The Sky Crawlers

Perhaps the best anime with aerial dogfighting at its center is Area 88. It's a melodramatic affair about Shin Kazama, a young man tricked into becoming a mercenary who longs to return home to his girlfriend and a promising future as a pilot. Wracked with guilt and regret about the men he killed, Shin realizes that each mission he flies takes him farther away from his moral core. According to Area 88, the human soul cannot take too much of killing without becoming morally bankrupt.

So what if the moral dilemma was no longer a problem?

That's the question posed in Sky Crawlers, a 2008 film from acclaimed director Mamoru Oshii. The picture revolves around the Kildren, a group of perpetual 17-year-olds who engage in combat in the skies above Europe and elsewhere around the globe. They smoke, drink beer, make love, and go about the business of shooting down enemy pilots with barely an emotion. We follow the life of one Kannami Yuichi, who has been assigned to a new base under its commander Kusanagi Suito.

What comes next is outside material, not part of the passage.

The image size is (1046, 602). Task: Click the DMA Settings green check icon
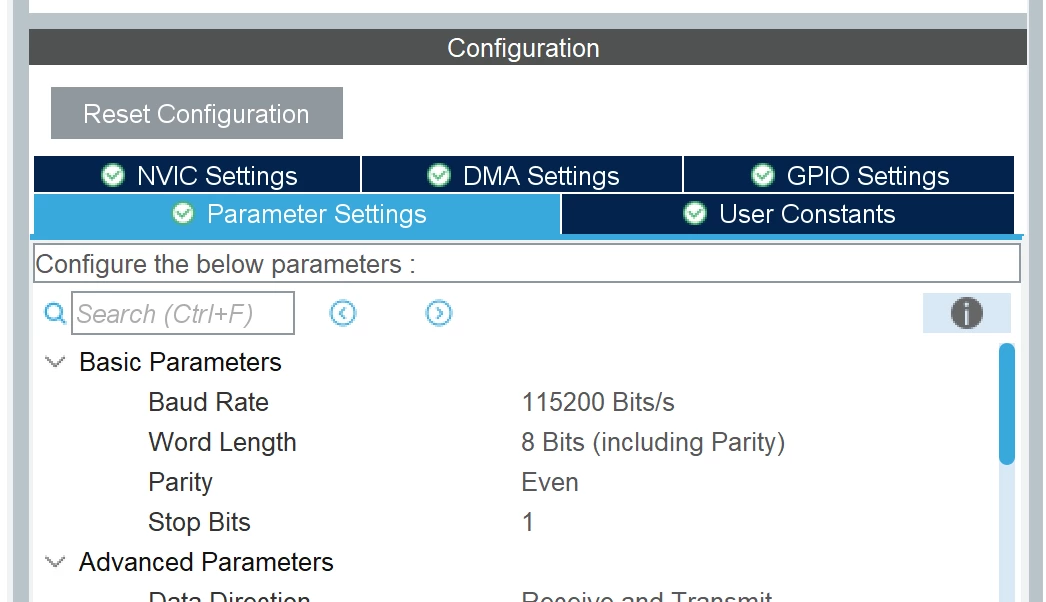pyautogui.click(x=438, y=176)
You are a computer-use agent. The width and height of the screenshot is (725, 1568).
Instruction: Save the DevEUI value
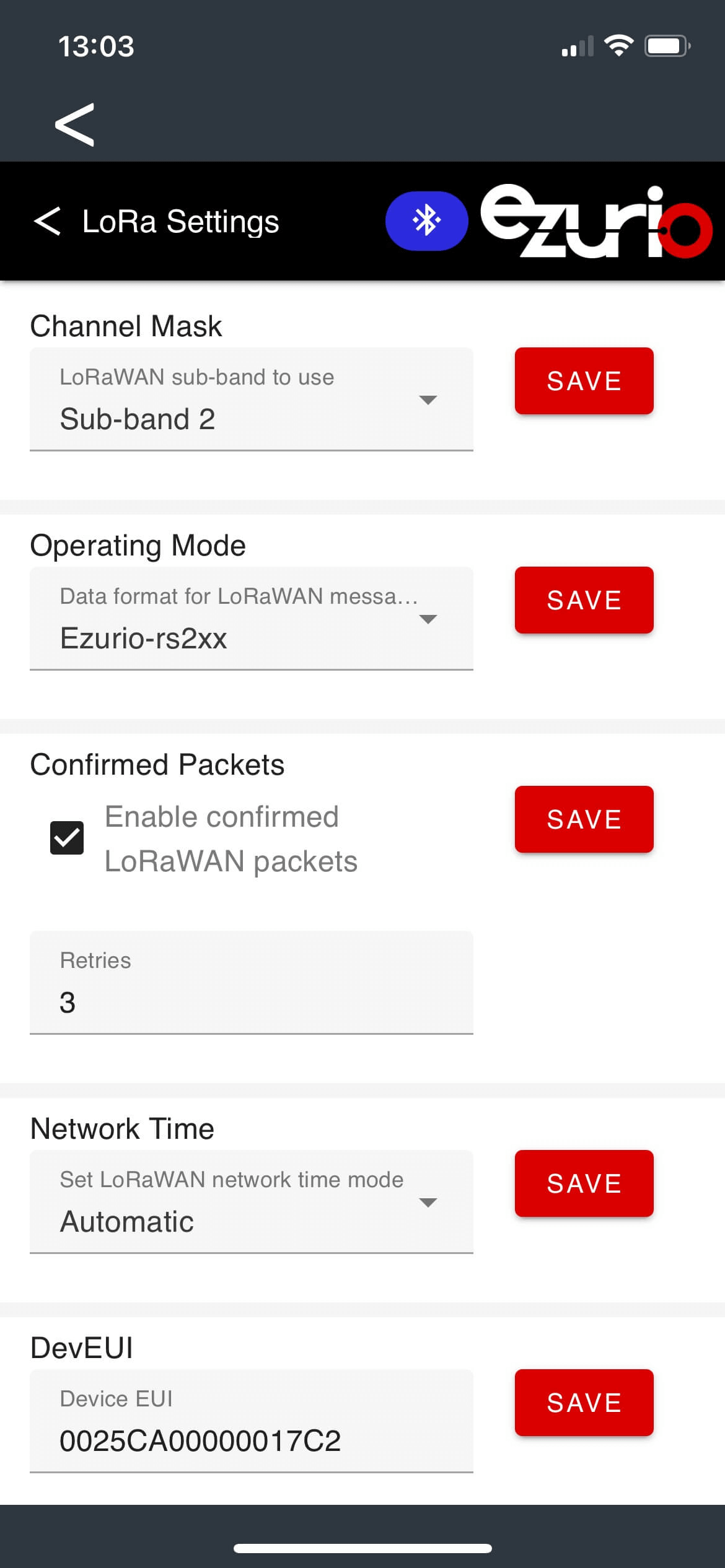point(584,1403)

While spending his days at the above-mentioned pursuits, he tries to figure out the mystery of Kusanagi and why she seems to be so distant...which considering the Kildren's lack of outward emotion is a pretty big deal. As the corporation-driven war they participate in escalates, Yuichi and Kusanagi grow closer to each other...which may mean their undoing.

Sky Crawlers is a superb and relaxed work, Oshii's best since Urusei Yatsura 2: Beautiful Dreamer. The CGI is so masterfully done that many of the combat sequences look real. While the character designs are a bit odd at first, one quickly gets used to them, and they actually serve a purpose in the overall tone of the film. And the sound!  My gosh, if you don't see this one in 5.1 or better, you've not experienced it. Kenji Kawai, the notable musician who turned in the amazing soundtrack to Oshii's Ghost In The Shell 2: Innocence, has put together another stunner. And the mixing itself by Skywalker Sound is awesome. Around the 40:00 mark, a distant fleet of fighters eventually moves over the soundstage, and the slow crawl until the company is directly overhead and past is reference quality material. You may find its equal, but you will not currently find a more technically superior anime on the market.

Thematically, Oshii is playing with a tri-dimensional chess set. And like chess, the average viewer on a steady diet of mediocre but popular anime will probably glance at it and walk away bored stiff. While the set pieces are well-paced and exciting in a certain sense, most of the film moves as slowly as any other Oshii movie. But when somebody's queen gets taken, it packs a whallop. On a basic level, there's a deep mystery that the less you know about going in, the better. Go to the next tier, and you see a striking indictment of war and how it affects human society. But go to the next tier, and you could debate forever. Oshii himself has said that the film is a commentary about the culture of otaku and the absurd repetitiveness of the anime industry, and the thematic structure takes shots at everything from Buddhist philosophy to the plague of "do-nothing" malaise that has gripped the younger generations of Japan. Take the red pill, as has been said, and you'll see just how far the rabbit hole goes.

What made this film work for me has to do with Oshii's letting go of his desire to philosophize about everything. Gone are the long, rambling discussions of cyber-cops talking about concepts way above their pay grade. In fact, without further explanation it may be impossible to know exactly what Oshii wants his audience to learn from the film. But I'm OK with that, because it works on so many levels that you can still find the film fascinating while completely missing a potential layer. In many ways, it reminds me of films made back before everything had to be loud and noisy and hyperkenetic, though its battle scenes are striking. It proves that Oshii can fly without the net of overt philosophy.

While I tend to like Oshii's films, I don't watch them often and I don't look forward to them in the conventional sense because they tend to be slow, dark, and ominous. I'm not going to try to tell you that this one is somehow different; Oshii is not somehow changing his tune. It didn't move me enough for me to give it my absolute best rating. But if you only see one of his films, see this one...I think it's his masterwork.